Jacobian Aligned Random Forests
- URL: http://arxiv.org/abs/2512.08306v1
- Date: Tue, 09 Dec 2025 07:08:04 GMT
- Title: Jacobian Aligned Random Forests
- Authors: Sarwesh Rauniyar,
- Abstract summary: We present Jacobian-Aligned Random Forests (JARF) as an alternative to oblique forests for axis-aligned decision trees.<n>We show that JARF consistently improves axis-aligned forests and often matches or surpasses baselines while improving training time.<n>Our experimental results and theoretical analysis together indicate that supervised preconditioning can recover much of the accuracy of oblique forests while retaining the simplicity and robustness of axis-aligned trees.
- Score: 0.0
- License: http://creativecommons.org/licenses/by/4.0/
- Abstract: Axis-aligned decision trees are fast and stable but struggle on datasets with rotated or interaction-dependent decision boundaries, where informative splits require linear combinations of features rather than single-feature thresholds.
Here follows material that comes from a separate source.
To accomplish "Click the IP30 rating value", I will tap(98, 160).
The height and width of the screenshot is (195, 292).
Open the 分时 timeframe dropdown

Oblique forests address this with per-node hyperplane splits, but at added computational cost and implementation complexity. We propose a simple alternative: JARF, Jacobian-Aligned Random Forests. Concretely, we first fit an axis-aligned forest to estimate class probabilities or regression outputs, compute finite-difference gradients of these predictions with respect to each feature, aggregate them into an expected Jacobian outer product that generalizes the expected gradient outer product (EGOP), and use it as a single global linear preconditioner for all inputs. This supervised preconditioner applies a single global rotation of the feature space, then hands the transformed data back to a standard axis-aligned forest, preserving off-the-shelf training pipelines while capturing oblique boundaries and feature interactions that would otherwise require many axis-aligned splits to approximate. The same construction applies to any model that provides gradients, though we focus on random forests and gradient-boosted trees in this work. On tabular classification and regression benchmarks, this preconditioning consistently improves axis-aligned forests and often matches or surpasses oblique baselines while improving training time. Our experimental results and theoretical analysis together indicate that supervised preconditioning can recover much of the accuracy of oblique forests while retaining the simplicity and robustness of axis-aligned trees.